◆ About this exercise
Nothing but the lines from the one including "Task: Toggle the Views metric card" through the last line of the entries, restated exactly, should appear in the answer; omit the pictures.

^^^^^^^^

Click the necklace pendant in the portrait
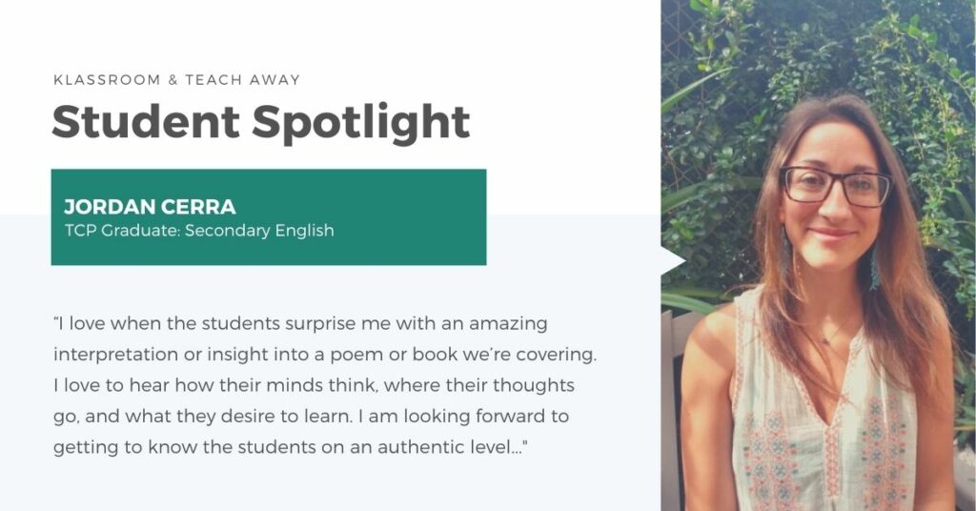Image resolution: width=976 pixels, height=511 pixels. 824,340
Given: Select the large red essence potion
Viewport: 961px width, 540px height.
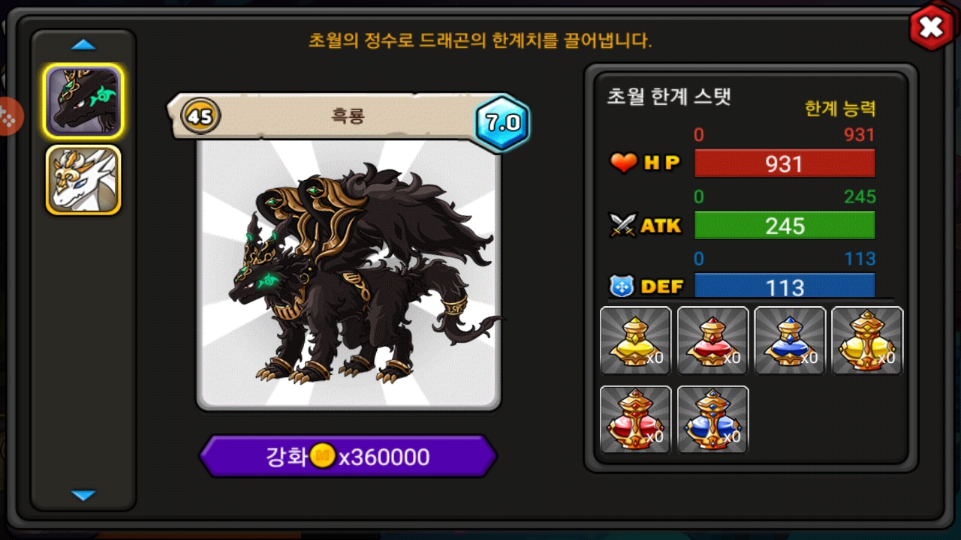Looking at the screenshot, I should (636, 419).
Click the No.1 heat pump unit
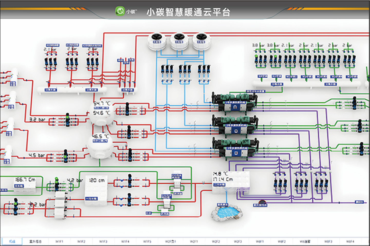This screenshot has height=246, width=370. (x=235, y=102)
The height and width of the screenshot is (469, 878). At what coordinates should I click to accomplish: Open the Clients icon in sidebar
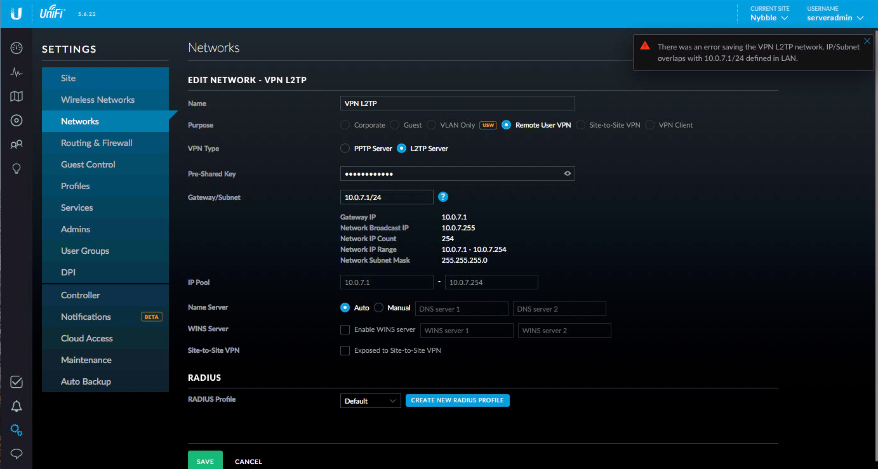pos(17,145)
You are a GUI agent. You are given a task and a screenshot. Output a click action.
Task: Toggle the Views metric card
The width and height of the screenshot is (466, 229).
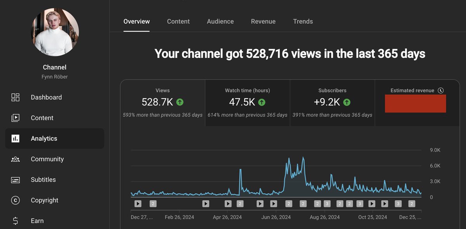point(162,101)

^^^^^^^^

◆ Task result
Task: Toggle the Views metric card
The width and height of the screenshot is (466, 229).
point(162,101)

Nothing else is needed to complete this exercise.